PASSAGE TO READ ▸
┌────────
A 1921 massacre destroyed ‘Black Wall Street.’
The Oklahoma city is still looking for the dead.
BY KURTIS LEE
LOS ANGELES TIMES/TNS
They marched into the thriving Black Tulsa neighborhood on May 31, 1921, with shotguns and Molotov cocktails. Some wore masks, while others proudly showed their White faces.
Over the next two days, the mob killed hundreds of African Americans, drove thousands more from homes and looted businesses before burning them to the ground.
The rampage, known as the Tulsa Race Massacre of 1921, is among the worst incidents of racial violence in American history — and for nearly a century leaders throughout Oklahoma seemed determined to ignore it.
Now a reckoning is underway.
This week, Tulsa officials announced plans to excavate a plot of land that they believe is a mass grave containing many of the victims. The digging is scheduled to begin in April.
“We are committed to exploring what happened in 1921 through a collective and transparent process,” said Tulsa Mayor G.T. Bynum. “Filling gaps in our city’s history and providing healing and justice to our community.”
└────────
RAW DATA ▸
┌────────
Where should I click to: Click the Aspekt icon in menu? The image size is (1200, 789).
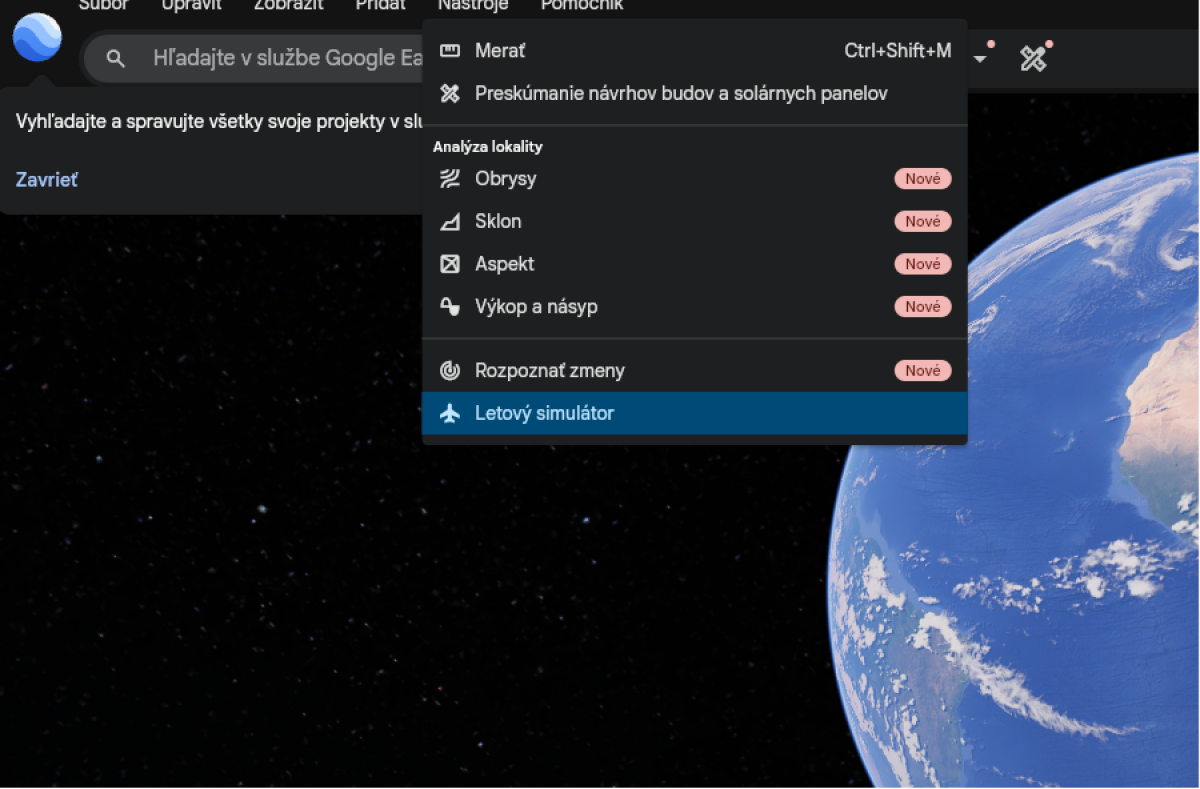click(x=450, y=264)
└────────
EXERCISES TO COMPLETE ▸
**A)** According to the article on the 1921 Tulsa massacre, when is the digging at the suspected mass grave scheduled to begin?
**B)** Go on with the article about the Tulsa Race Massacre from where it stops.

YOUR RESPONSES ▸
**A)** In April.

**B)**
Racial terrorism was common in the segregated South, and Oklahoma was no exception.
The Equal Justice Initiative, a nonprofit based in Alabama that focuses on criminal justice reform, has documented 36 lynchings in Tulsa County between 1877 and 1950 — more than in any other county in the state.
Greenwood was something of a rarity in its heyday, a neighborhood founded after the Civil War that grew into a flourishing destination for Blacks fleeing the Deep South just as an oil boom was getting underway.
With its burgeoning black-owned businesses, it became nationally known as “Black Wall Street.”
“Greenwood epitomized Black entrepreneurism in the face of Jim Crow,” said Ricco Wright, a businessman and activist who has pressed local and state officials to address its grim history. “It showcased Black self-sufficiency and it showcased Black excellence.”
He said his great-grandfather, a sharecropper outside Tulsa, would travel to Greenwood on the weekends to buy groceries and visit a doctor.
But the success of Greenwood bred resentment in White Tulsa.
The violence there began like so many other incidents of that era — with rumors that a Black man had tried to sexually assault a White woman, in this case inside an elevator.
A 2001 report from a commission that studied the massacre concluded that most likely the man had tripped and bumped into the woman, who screamed and ran off.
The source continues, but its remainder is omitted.